Therefore, in the method of the present invention, only the information necessary to successively generate test pattern addresses is stored in the sequence information memory as compressed address type sequence information.

This will be explained using FIG. 3, which is a memory configuration diagram of an example of compressed address type order information.

FIG. 3(a) is for the conventional method, and the addresses of the order information correspond one-to-one with the addresses of the test pattern.

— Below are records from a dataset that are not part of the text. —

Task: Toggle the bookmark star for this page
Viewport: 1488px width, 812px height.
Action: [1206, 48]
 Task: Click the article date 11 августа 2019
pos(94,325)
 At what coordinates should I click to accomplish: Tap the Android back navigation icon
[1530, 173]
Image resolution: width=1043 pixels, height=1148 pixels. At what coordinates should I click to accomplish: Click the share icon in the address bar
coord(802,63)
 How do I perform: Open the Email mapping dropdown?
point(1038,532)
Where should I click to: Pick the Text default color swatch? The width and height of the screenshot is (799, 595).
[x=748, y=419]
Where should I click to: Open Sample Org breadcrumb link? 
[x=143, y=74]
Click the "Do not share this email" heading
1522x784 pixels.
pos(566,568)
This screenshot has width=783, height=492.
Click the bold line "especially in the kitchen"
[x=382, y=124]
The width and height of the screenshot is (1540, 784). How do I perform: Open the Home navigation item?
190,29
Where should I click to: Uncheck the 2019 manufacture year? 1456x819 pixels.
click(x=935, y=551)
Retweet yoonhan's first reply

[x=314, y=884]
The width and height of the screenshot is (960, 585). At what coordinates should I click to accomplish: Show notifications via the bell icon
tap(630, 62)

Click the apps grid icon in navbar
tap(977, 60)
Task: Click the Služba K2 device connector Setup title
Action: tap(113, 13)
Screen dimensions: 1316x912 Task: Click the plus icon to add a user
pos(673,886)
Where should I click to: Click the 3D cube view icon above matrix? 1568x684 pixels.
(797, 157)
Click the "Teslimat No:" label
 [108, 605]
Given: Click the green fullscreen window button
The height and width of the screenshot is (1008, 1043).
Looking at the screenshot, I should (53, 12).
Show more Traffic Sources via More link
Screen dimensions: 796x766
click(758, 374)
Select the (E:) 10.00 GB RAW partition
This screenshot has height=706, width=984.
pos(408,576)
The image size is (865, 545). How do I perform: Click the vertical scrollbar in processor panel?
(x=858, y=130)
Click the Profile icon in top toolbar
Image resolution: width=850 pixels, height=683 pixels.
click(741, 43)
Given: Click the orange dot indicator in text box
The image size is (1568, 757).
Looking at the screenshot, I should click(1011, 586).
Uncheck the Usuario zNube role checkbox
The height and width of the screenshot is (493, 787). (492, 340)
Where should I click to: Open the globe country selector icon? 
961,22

On the other hand, FIG. 3(b) is of a compressed address type, and, for example, consecutive order information rNOPJ is represented by a single order information "NOp unti1~".

Therefore, since the memory capacity for this compressed address type sequential information is significantly reduced compared to the conventional method, the sequential information memory should be a small capacity, high-speed memory that can be separated from the test pattern storage memory. Not only high speed but also economy can be obtained.

[Embodiments of the invention]

DESCRIPTION OF THE PREFERRED EMBODIMENTS The implementation of the present invention will be explained below based on the drawings.

FIG. 4 is a system configuration diagram of an embodiment of the test pattern readout control system according to the present invention.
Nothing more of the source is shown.